**Entries provided**.
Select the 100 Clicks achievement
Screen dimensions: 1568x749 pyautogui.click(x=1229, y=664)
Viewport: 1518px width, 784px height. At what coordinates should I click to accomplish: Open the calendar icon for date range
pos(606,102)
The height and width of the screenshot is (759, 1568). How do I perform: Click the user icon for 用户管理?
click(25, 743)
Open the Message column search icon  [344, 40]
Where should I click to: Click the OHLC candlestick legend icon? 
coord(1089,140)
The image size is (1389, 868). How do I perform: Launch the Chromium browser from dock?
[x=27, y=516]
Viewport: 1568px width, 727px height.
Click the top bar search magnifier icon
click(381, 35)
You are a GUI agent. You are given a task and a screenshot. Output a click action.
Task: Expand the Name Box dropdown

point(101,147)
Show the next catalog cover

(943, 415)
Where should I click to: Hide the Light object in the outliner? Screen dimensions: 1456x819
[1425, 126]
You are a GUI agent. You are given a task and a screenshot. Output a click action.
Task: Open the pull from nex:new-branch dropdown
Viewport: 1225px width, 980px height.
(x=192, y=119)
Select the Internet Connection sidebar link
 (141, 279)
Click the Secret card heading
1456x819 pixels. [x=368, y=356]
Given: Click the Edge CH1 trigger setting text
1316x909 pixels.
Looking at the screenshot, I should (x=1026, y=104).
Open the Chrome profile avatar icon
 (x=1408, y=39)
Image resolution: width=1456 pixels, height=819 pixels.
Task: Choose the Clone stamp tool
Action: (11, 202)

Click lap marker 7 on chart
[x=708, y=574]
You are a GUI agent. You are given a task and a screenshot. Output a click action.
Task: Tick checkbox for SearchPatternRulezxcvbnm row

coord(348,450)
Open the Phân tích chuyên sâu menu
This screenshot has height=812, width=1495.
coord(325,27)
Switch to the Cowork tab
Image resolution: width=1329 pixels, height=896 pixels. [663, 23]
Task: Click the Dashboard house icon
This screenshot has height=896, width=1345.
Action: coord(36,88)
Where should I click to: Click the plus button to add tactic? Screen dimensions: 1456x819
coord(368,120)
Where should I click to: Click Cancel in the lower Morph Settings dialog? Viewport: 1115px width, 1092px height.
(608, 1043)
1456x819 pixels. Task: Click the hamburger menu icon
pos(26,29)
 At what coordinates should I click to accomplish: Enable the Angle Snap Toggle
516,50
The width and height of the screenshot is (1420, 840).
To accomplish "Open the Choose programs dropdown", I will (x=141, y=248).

**Your goal**. Would you output the material above once more, exactly as given?

**Result below**.
Select the 100 Clicks achievement
Screen dimensions: 1568x749 pyautogui.click(x=1229, y=664)
Viewport: 1518px width, 784px height. At what coordinates should I click to accomplish: Open the calendar icon for date range
pos(606,102)
The height and width of the screenshot is (759, 1568). How do I perform: Click the user icon for 用户管理?
click(25, 743)
Open the Message column search icon  [344, 40]
Where should I click to: Click the OHLC candlestick legend icon? 
coord(1089,140)
The image size is (1389, 868). How do I perform: Launch the Chromium browser from dock?
[x=27, y=516]
Viewport: 1568px width, 727px height.
Click the top bar search magnifier icon
click(381, 35)
You are a GUI agent. You are given a task and a screenshot. Output a click action.
Task: Expand the Name Box dropdown

point(101,147)
Show the next catalog cover

(943, 415)
Where should I click to: Hide the Light object in the outliner? Screen dimensions: 1456x819
[1425, 126]
You are a GUI agent. You are given a task and a screenshot. Output a click action.
Task: Open the pull from nex:new-branch dropdown
Viewport: 1225px width, 980px height.
(x=192, y=119)
Select the Internet Connection sidebar link
 (141, 279)
Click the Secret card heading
1456x819 pixels. [x=368, y=356]
Given: Click the Edge CH1 trigger setting text
1316x909 pixels.
Looking at the screenshot, I should (x=1026, y=104).
Open the Chrome profile avatar icon
 (x=1408, y=39)
Image resolution: width=1456 pixels, height=819 pixels.
Task: Choose the Clone stamp tool
Action: (11, 202)

Click lap marker 7 on chart
[x=708, y=574]
You are a GUI agent. You are given a task and a screenshot. Output a click action.
Task: Tick checkbox for SearchPatternRulezxcvbnm row

coord(348,450)
Open the Phân tích chuyên sâu menu
This screenshot has height=812, width=1495.
coord(325,27)
Switch to the Cowork tab
Image resolution: width=1329 pixels, height=896 pixels. [663, 23]
Task: Click the Dashboard house icon
This screenshot has height=896, width=1345.
Action: coord(36,88)
Where should I click to: Click the plus button to add tactic? Screen dimensions: 1456x819
coord(368,120)
Where should I click to: Click Cancel in the lower Morph Settings dialog? Viewport: 1115px width, 1092px height.
(608, 1043)
1456x819 pixels. Task: Click the hamburger menu icon
pos(26,29)
 At what coordinates should I click to accomplish: Enable the Angle Snap Toggle
516,50
The width and height of the screenshot is (1420, 840).
To accomplish "Open the Choose programs dropdown", I will (x=141, y=248).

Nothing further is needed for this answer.